Exercises:
- 1) In the account of a classroom confrontation, what did the student refuse to tell the teacher when asked in the hall?
- 2) Write the next part of the account of a classroom confrontation, starting after its final sentence.

Extract provided:
I had a confrontation with a student today and I totally lost my head afterward.  He spoke English very well; he obviously lived in another country.  I’ve never had a kid who spoke English so well and was such a little shit.  I took him out in the hall intending to talk to him and punish him, but I couldn’t tell if he was a Westerner in culture or not, which matters because if I ask a Western kid to get on the ground and, who knows, do pushups or whatever, that would be bad news.  He was bad news anyway…I asked him where he was from and he refused to tell me.  What a fucker.  He absolutely got the better of me.  I pretty much couldn’t interact with the class after that because I was so high-strung, and then in the office I started crying, mostly because I’m tense as I don’t know whether I should be spending my afternoons and weekends studying for the GRE here, whether I should open a savings account in Korea, or if I should be hustling to find a job back in NC and start the major project of packing.

I took the rest of the day off because I was in no shape to be at work.  Nothing, of course, would recommend me more for another contract than my emotional freak out, huh?  The head teacher let me go, but I was given word that I can’t do this again because there are worse students.  First of all, I want to know how they measure that.    Anyway, I replied that I understand this in an inconvenience (though I had no more classes for that day), but that if they want me to be able to better handle these situations that I should be informed of the system to handle the punishment of students.  (Or, though I didn’t mention this part, that they leave me with that kid in a room for ten minutes to see how many times I can hit him in the head.)

I accidentally cussed at the kid too.  I may or may not have suggest that he was a fucker.  I said this, idiotically, because of the aforementioned stress, plus I’ve had a foul mouth since I was a teenager, and I’ve never made an effort to change it.  I don’t think I did something morally reprehensible, though I definitely played the game the wrong way and I lost.  Boy did I lose.

Basically the way I’ve been acting in the last two weeks, you’ve got to wonder if I really want to keep my job.  So many big blunders.

Data excerpt:
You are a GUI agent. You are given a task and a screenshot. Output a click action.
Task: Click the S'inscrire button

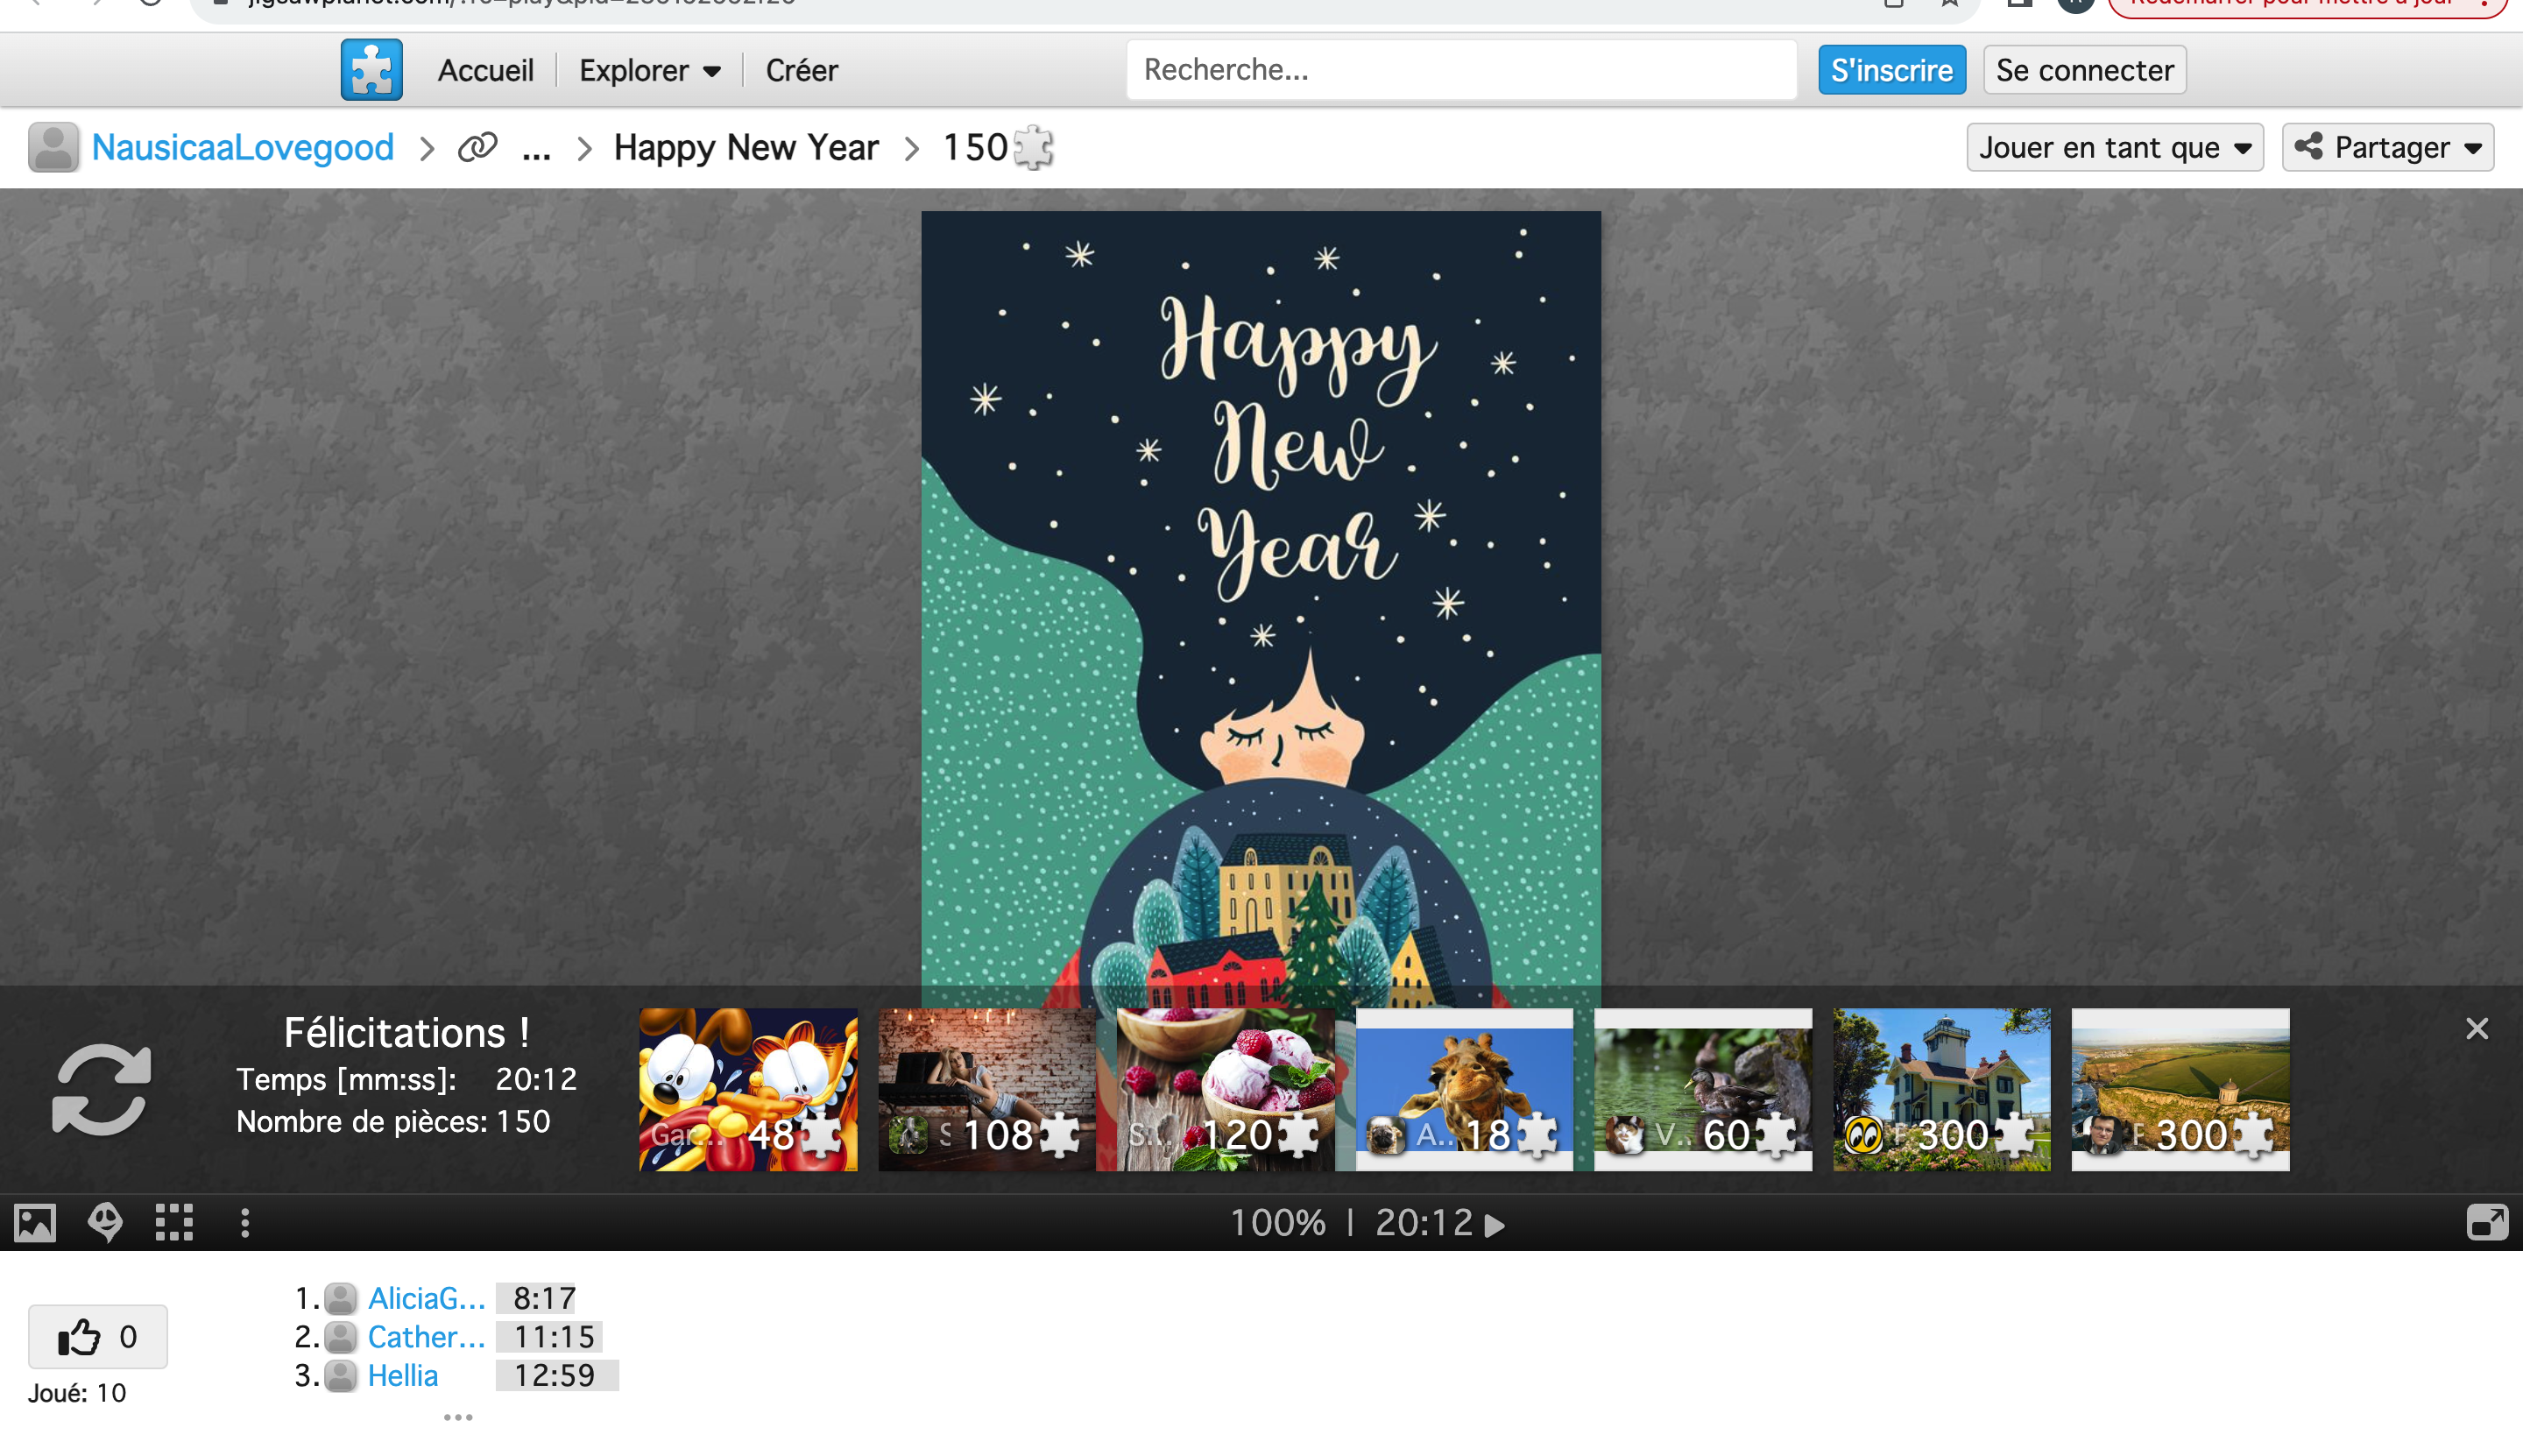point(1891,70)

Answers by task:
- 1) Where he was from.

- 2)
The job has been really busy recently.  I have to do a butt load of preparation for the morning English broadcast-so much so that I should be paid overtime for this work.  (My contract requires me to teach 22 hours a week.  Anything above that is time and a half, anything below has to be made up with extra curricular activities. I have three different weekly schedules.  During Week B and C I work 22 hours, but  during Week A I work 21 hours.  Therefore I need to do some extra work that meets this 1/3 of a class I don’t teach.) But this morning English broadcast work is too much-this should count toward overtime pay.  I really feel like I’m getting fucked.  I have to find a relevant article, rewrite that article so my Korean counterparts can understand it, make a script for myself and a student to read on air (they’re bat shit crazy if they think I’m going to practice and memorize this crap), prepare a powerpoint with pictures, and choose two words or phrases to teach them that will appear on their writing test in their English classes.  And they’re trying to pressure me to practice the morning broadcast before we do it.  Once again, they’re bat shit crazy if they think I’m going to do that without being paid for this work.  The Korean English teachers overhauled the broadcast- it’s different from last year.  It’s always been fairly informal.  They had a meeting about this broadcast while I had a class to teach.  When I found out about it I protested.  But they went ahead and had the meeting without me!  I’m the one responsible for the damn thing, and they have a meeting that I can’t attend to discuss it and have my opinions considered.  Fuck yeah I feel fucked.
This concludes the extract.